– Зачем искать глубокий смысл в том, в чём, возможно, его никогда и не бывало? Вам, Ваше Высочество, требуется приучить своих штрафников к мысли, что приказы существуют для их обязательного исполнения, а не обсуждения нижними чинами. И потом… Усталость совершенно замечательно выбивает из солдатских голов всякие дурные намерения.

Александр не стал спорить с заслуженным генералом, к тому же пользующимся расположением отца, так как с собственным мнением ещё окончательно не определился, а решил воздействовать личным примером. И вот уже неделю распорядок батальона был таков: утренняя побудка с последующим обливанием холодной водой по суворовской методе, потом экзерциции штыкового боя с пешнями вместо ружей, лёгкий завтрак из каши и двух фунтов хлеба с чаем, и вперёд. Обед доставляли на место работ передвижными кухнями, а на ужин шли сами. Или, если в светлые головы командиров приходила мысль о дополнительной тренировке, бежали.

Командиры… Вот ещё одна головная боль прапорщика Романова. Тучков, с которым Александр в последнее время особенно сдружился, имел несколько иное мнение о проводимых унтерами занятиях. Не далее как вчера заявил:

– Согласитесь, Ваше Высочество, в ночных тревогах есть определённая прелесть. Совсем как в старину, когда по знаку дозорных поднимались богатырские заставы на отражение набегов. И всё это имеет смысл!

Вот и сейчас начальник штаба батальона не давал покоя своему командиру:

– О чём задумались, Александр Павлович? Жизнь прекрасна, просто нужно смотреть на неё с правильной стороны. Это только кажется, что судьба повёрнута к нам ретирадной частью – достаточно сделать небольшое усилие, и вот… и вот она уже улыбается. А всего-то – быстрота, натиск и обходной манёвр.

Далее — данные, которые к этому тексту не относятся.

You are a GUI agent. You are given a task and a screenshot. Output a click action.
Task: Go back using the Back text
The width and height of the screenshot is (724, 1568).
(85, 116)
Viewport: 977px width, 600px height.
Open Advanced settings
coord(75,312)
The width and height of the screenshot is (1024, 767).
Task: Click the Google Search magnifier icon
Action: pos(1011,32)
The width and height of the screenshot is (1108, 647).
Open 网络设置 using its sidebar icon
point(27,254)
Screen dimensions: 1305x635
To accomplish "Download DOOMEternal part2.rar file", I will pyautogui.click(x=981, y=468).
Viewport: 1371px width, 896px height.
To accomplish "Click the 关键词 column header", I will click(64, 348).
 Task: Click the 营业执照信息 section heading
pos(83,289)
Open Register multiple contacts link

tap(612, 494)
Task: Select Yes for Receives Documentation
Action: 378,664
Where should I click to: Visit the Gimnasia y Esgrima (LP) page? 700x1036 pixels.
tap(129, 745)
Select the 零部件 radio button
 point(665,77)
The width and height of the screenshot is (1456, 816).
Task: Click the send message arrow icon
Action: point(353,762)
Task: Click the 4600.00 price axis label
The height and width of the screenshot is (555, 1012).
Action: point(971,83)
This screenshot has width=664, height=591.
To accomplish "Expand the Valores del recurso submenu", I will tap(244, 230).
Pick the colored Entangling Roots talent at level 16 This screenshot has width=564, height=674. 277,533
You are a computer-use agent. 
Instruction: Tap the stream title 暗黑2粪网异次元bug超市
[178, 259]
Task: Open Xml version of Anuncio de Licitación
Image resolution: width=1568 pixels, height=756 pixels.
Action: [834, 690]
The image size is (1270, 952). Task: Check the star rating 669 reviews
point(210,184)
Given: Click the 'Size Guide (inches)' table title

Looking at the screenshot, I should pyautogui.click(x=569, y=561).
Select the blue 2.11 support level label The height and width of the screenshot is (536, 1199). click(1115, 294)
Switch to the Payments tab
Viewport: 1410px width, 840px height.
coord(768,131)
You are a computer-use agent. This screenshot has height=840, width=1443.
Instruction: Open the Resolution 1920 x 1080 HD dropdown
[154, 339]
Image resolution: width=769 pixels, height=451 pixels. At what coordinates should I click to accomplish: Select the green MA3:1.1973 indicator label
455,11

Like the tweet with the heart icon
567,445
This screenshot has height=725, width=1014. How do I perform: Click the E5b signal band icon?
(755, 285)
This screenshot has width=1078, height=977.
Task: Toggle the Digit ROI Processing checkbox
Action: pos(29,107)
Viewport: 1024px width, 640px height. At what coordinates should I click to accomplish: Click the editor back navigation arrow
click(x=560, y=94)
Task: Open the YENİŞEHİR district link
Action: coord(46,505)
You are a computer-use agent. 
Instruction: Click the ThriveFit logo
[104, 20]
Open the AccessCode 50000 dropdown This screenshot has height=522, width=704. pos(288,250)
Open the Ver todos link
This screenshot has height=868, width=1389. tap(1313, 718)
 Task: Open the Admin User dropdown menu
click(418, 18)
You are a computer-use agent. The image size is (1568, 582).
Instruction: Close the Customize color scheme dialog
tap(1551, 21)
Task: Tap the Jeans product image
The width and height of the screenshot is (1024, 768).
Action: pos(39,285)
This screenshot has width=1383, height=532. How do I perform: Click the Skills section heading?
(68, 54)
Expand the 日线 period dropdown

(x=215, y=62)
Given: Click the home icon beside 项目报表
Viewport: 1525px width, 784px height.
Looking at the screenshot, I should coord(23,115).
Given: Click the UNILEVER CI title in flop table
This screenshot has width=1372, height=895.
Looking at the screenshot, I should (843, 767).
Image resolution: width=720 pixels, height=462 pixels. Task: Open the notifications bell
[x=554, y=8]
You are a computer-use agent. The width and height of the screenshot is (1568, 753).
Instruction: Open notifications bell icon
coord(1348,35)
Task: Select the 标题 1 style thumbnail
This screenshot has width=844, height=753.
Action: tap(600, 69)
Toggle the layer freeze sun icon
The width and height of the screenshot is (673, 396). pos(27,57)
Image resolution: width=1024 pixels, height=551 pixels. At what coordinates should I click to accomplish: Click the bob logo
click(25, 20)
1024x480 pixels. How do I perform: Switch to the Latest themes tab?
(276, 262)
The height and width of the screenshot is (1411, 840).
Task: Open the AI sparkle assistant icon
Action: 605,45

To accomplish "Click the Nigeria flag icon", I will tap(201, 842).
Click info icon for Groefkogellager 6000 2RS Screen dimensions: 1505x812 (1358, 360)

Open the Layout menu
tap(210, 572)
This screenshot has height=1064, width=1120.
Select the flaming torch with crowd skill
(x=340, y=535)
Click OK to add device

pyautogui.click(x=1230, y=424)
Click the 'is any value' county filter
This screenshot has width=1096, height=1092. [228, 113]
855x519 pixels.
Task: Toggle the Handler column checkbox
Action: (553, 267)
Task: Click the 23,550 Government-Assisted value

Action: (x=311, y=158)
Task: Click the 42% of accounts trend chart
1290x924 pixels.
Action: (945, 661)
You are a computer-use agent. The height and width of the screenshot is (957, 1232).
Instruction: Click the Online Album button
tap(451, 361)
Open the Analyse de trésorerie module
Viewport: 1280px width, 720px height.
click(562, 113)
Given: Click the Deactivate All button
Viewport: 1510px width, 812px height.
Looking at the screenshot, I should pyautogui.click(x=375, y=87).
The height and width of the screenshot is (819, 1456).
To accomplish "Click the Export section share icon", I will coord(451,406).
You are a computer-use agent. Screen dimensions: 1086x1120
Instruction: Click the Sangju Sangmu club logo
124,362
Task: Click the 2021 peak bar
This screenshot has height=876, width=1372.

– Вольно же вам балагурить.

– А что не так? Здесь нам осталось всего лишь на три дня работы, погоды хорошие стоят, весной пахнет… А как красивы вон те паруса у кромки льдов, не находите?

– Какие ещё паруса, откуда? – Александр медленно повернул голову в указанном направлении.

Как раз вовремя, чтобы успеть увидеть вдруг пыхнувшие дымами борта неизвестных кораблей. Раньше, чем до уха донеслись звуки орудийных выстрелов, из бело-серых клубов вылетели воющие чудовища, перечеркнувшие половину неба огненными хвостами.

– Индийские ракеты! – выкрикнул Тучков. – Англичане!

Потом его голос утонул в сплошном грохоте ракетных взрывов, накрывших сразу три стоявших рядом фрегата – «Патрикий», «Симеон» и «Кильдин». Корабли скрылись за стеной огня, так, во всяком случае, показалось.

– Там же люди! – возглас Александра на мгновение перекрыл канонаду. – Бежим туда!

– Стой, дурак! – Бывший полковник совершенно непочтительно ухватил великого князя за рукав. – Супротив пушек с голой жопой собрался? Уводим батальон к берегу!

– Пусти, сволочь! – Августейший прапорщик ударил Тучкова в грудь. – На корабли! К орудиям! Я приказываю!

Русская эскадра молчала. Лишь изредка кто-то из малочисленной команды огрызался бесполезным ружейным огнём. Молчал стопушечный «Ростислав», молчали семьдесят четыре орудия «Памяти Евстафия», закрыты порты «Не тронь меня»… Порох из ревельских погребов должны были начать завозить только завтра, рассчитывая покончить погрузку одновременно с обколкой льда.

– Куда? Вон, смотри, уже «Целка» занялась! Уводи батальон, чёрт побери!

Издалека заметили, как с высокого борта горящего линейного корабля сиганула вниз человеческая фигурка. Упала, перекатилась по льду, и вот уже кто-то в сером штраф-баталлионском бушлате бодро улепётывает на четвереньках. Даже на трёх конечностях, потому что в одной руке неизвестный солдат держал мешающее бежать ружьё. Наконец-то встал на обе ноги и добавил ходу.